Excerpt from the dataset
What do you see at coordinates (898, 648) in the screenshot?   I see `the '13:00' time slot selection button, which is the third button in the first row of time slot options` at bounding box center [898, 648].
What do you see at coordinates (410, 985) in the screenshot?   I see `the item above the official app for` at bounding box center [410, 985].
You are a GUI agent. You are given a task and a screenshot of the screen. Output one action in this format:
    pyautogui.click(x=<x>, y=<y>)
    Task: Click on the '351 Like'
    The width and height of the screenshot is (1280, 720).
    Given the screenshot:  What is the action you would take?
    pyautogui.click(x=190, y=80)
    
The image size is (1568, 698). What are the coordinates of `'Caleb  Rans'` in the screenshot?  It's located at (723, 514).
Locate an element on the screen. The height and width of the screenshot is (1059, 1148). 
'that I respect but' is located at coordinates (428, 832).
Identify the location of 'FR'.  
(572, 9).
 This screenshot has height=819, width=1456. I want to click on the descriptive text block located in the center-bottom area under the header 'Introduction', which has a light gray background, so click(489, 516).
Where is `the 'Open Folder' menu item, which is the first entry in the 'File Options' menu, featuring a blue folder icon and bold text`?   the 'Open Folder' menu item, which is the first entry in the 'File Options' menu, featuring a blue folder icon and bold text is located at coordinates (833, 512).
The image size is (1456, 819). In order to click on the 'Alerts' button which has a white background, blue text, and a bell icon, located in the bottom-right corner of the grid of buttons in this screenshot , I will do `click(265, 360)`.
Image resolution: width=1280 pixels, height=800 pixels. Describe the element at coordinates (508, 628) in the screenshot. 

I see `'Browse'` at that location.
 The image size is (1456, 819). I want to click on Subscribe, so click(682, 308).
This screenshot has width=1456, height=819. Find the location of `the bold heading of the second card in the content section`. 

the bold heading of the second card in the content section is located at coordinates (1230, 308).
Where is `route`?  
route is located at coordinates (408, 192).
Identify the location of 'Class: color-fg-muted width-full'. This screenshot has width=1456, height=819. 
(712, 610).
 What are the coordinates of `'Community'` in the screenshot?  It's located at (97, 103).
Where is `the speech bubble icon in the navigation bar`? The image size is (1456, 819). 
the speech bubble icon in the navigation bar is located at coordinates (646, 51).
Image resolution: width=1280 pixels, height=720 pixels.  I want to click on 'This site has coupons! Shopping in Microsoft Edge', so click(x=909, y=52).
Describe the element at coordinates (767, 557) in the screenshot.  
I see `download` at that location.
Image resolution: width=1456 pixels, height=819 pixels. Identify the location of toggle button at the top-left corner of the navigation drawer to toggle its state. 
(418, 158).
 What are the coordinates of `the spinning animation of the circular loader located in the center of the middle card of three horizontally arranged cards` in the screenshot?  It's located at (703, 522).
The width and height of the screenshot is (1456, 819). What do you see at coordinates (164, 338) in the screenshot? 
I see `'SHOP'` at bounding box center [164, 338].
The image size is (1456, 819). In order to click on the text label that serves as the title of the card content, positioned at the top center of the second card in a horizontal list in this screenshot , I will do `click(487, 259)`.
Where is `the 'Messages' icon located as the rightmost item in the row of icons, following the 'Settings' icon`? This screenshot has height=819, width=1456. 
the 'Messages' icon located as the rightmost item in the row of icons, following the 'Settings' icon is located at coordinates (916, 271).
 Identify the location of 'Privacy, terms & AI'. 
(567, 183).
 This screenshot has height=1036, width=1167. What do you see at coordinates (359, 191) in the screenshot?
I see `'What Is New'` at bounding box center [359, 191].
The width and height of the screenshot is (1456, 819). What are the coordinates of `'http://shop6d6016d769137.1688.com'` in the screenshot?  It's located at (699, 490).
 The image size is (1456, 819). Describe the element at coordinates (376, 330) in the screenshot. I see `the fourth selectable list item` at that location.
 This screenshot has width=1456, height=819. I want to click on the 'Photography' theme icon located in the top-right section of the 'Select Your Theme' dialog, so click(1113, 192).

• [Task statement]:
Reproduce, word for word, the lines of the items above, starting at the line that contains "You are a GUI" and ending at the line that contains "The image size is (1568, 698).".

• [Complete answer]:
You are a GUI agent. You are given a task and a screenshot of the screen. Output one action in this format:
    pyautogui.click(x=<x>, y=<y>)
    Task: Click on the '351 Like'
    The width and height of the screenshot is (1280, 720).
    Given the screenshot:  What is the action you would take?
    pyautogui.click(x=190, y=80)
    
The image size is (1568, 698). What are the coordinates of `'Caleb  Rans'` in the screenshot?  It's located at (723, 514).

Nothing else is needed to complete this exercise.